▶ _LISTED RECORDS_
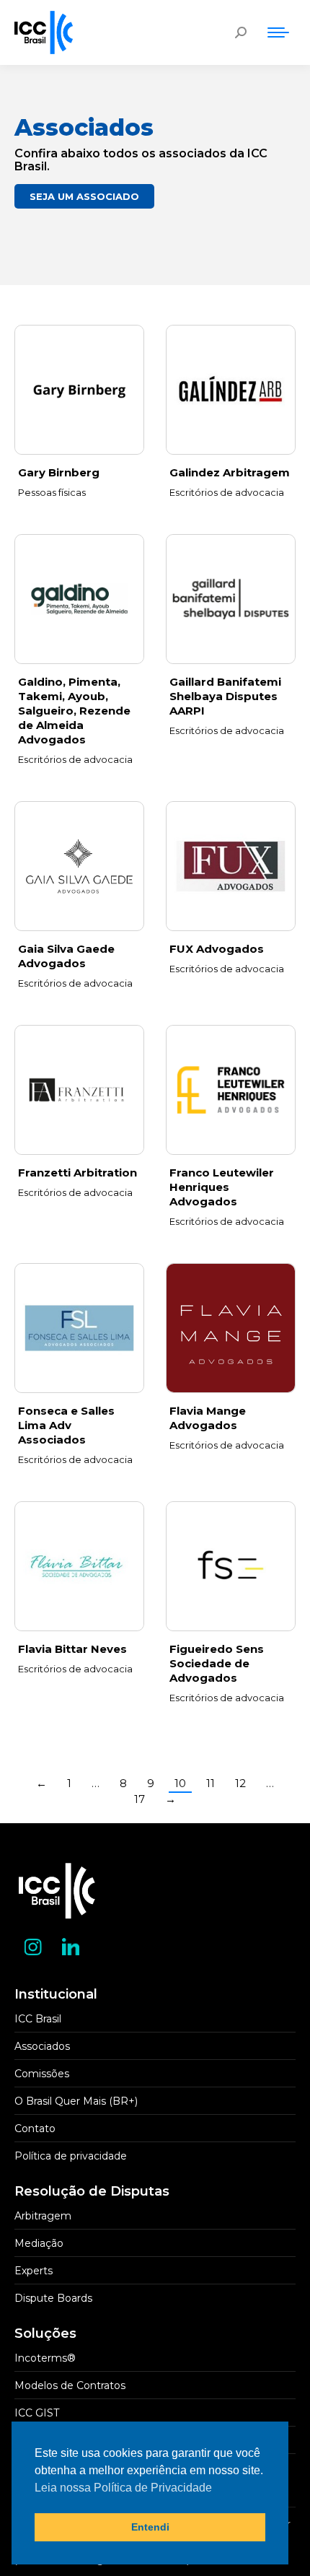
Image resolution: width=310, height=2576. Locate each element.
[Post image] (79, 390)
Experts (33, 2270)
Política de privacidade (70, 2155)
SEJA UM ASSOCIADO (84, 196)
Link (231, 390)
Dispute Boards (53, 2298)
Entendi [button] (150, 2527)
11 (210, 1783)
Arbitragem (42, 2215)
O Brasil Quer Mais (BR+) (76, 2101)
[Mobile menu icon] (278, 32)
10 (180, 1783)
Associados (42, 2046)
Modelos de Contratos (69, 2385)
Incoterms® (45, 2358)
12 (240, 1783)
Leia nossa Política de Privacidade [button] (123, 2487)
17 (139, 1799)
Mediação (38, 2243)
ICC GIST (36, 2412)
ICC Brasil (37, 2018)
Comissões (41, 2073)
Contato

▶ _WHAT YOU WILL DO_
Write out all the data exactly, minus pictures.

▶ _SOLVED PROBLEM_
Image resolution: width=310, height=2576. Locate each element.
[Post image] (79, 390)
Experts (33, 2270)
Política de privacidade (70, 2155)
SEJA UM ASSOCIADO (84, 196)
Link (231, 390)
Dispute Boards (53, 2298)
Entendi [button] (150, 2527)
11 (210, 1783)
Arbitragem (42, 2215)
O Brasil Quer Mais (BR+) (76, 2101)
[Mobile menu icon] (278, 32)
10 (180, 1783)
Associados (42, 2046)
Modelos de Contratos (69, 2385)
Incoterms® (45, 2358)
12 (240, 1783)
Leia nossa Política de Privacidade [button] (123, 2487)
17 (139, 1799)
Mediação (38, 2243)
ICC GIST (36, 2412)
ICC Brasil (37, 2018)
Comissões (41, 2073)
Contato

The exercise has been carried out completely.